I'm available via PM whenever you need to talk.  It's hard having BP, it's hard being a parent ergo having both is doubly hard but you will find ways of managing all of this.

Hugs
Helpful - 0
603015 tn?1329862973
Thanks you have been so supportive to me since the begining, the problem is I didnt know I had a problem, as you may remember the reason I first started coming to this site was because I was desparatley trying to find out what was wrong with my 8 year old, she has extreme anxiety and at the time last year was severley depressed and suicidal, I basically broke after a long assesment process with the child mental health department, we were then told she had a weak positive for celiacs and to change her diet, they said at the time it would not account for all the problems she has. I couldnt take it anymore and went and got some antidepressants for the first time in my life, I then went hypomanic and then manic and then have been in a mixed state and obviously been diagnosed bp2. The thing is I always thought I was a really good mum, not perfect but who is but supportive, fun and when I was sad I always thought this has taught them how to show empathy, now all I can think of is, has this what has made my daughter the way she is, have I caused her anxiety through my depressions, I have spoken to my eldest daughter who has said I have never done anything, if anything she thinks her dad is more snappy and moody than I am and that although a bit of a fruit loop and a little crazy she thinks I am a good mum and that I havent made my other daughter like this but when my mood swings down I become consumed with this, my pdoc has put me on a waiting list to see a physcologist to help because they have said she is at high risk of bipolar and may need a mood stabiliser, I keep thinking if I had got help years ago maybe she wouldnt be sufferring like she does, thanks again for your support.
Helpful - 0
Avatar universal
I understand completely where you are coming from on this.  I have 4 children and have gone through (still go through) extreme guilt over the impact my behaviour has had on them.  I sat and talked to the older ones about it, I didn't make excuses but I explained that I had BP and that at times I have over-reacted.  I told them I was very sorry, I told them how awful I felt about it.  As rliz said, children are in fact very forgiving and as long as you explain things to them then any anxiety they felt about the "incident" should be alleviated.

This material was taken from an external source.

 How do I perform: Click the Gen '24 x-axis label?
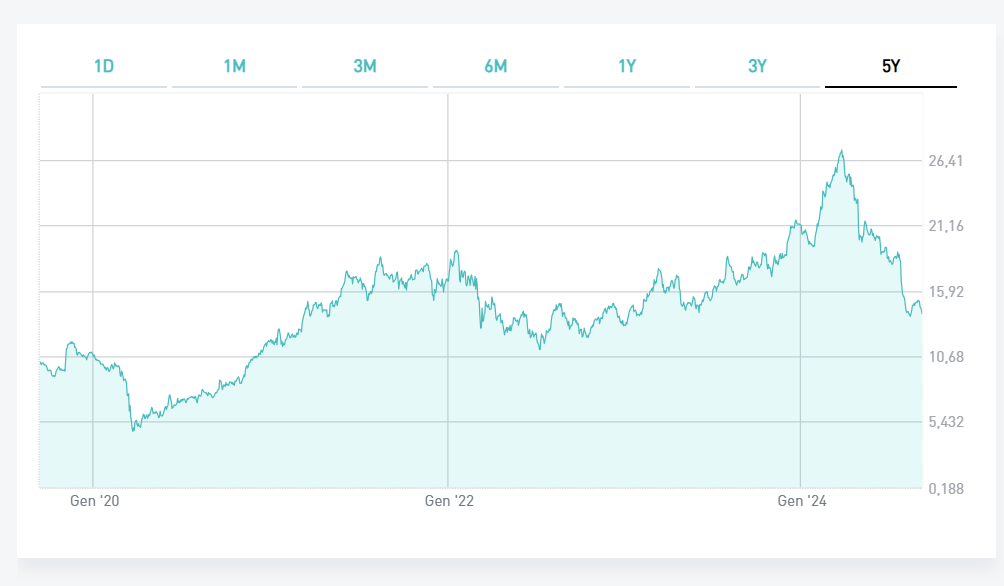coord(802,501)
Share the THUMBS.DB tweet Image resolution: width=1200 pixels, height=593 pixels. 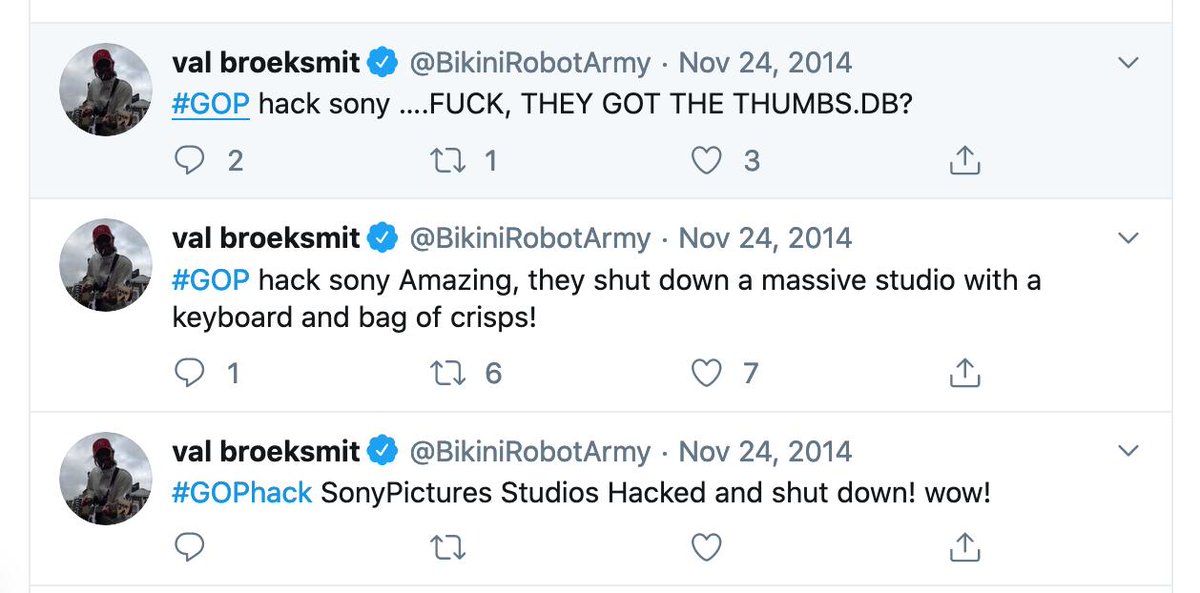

I don't think you can ever remove the guilt completely but you do have to be able to move on in order to get well.  Talking to them is the start of that.

The fact that you have been taking steps to get well shows your children that you don't want these things to happen again and that you are doing something about it, this should help them feel more secure.

Our kids can surprise us, mine do all the time.  When one of mine says "why aren't you like other mummies", I say "because that would be boring!" - so I try to point out some of the more positive aspects (there's not many I know!).

It all takes time and you are early on in your journey.  It won't all come together at once so don't be hard on yourself.  Your children love you regardless and they know that you love them.
Helpful - 0
Avatar universal
Maybe get a therapist for you and your family, so you can sit down and all talk, listening to your children, especially in that setting can be very healing.
Helpful - 0
776117 tn?1235538704
Hi, I got more or lest same situation about emotional damage, sometimes I cant go back or repair something, but in those cases I just try not to go back, just go in front and try my best, even if I cant, maybe you think I dont understand your situation, but think about it, if we always try to fix some pass and still thinking about that bad thing... we will maybe never get well.
Helpful - 0
Avatar universal
I'm sorry.  I know.  I wonder the same things.  The kids love you, which is most importent.  Everyone else will get over it or not.  Your kids don't care, they know you are sick but that you love them.  Hold on to that.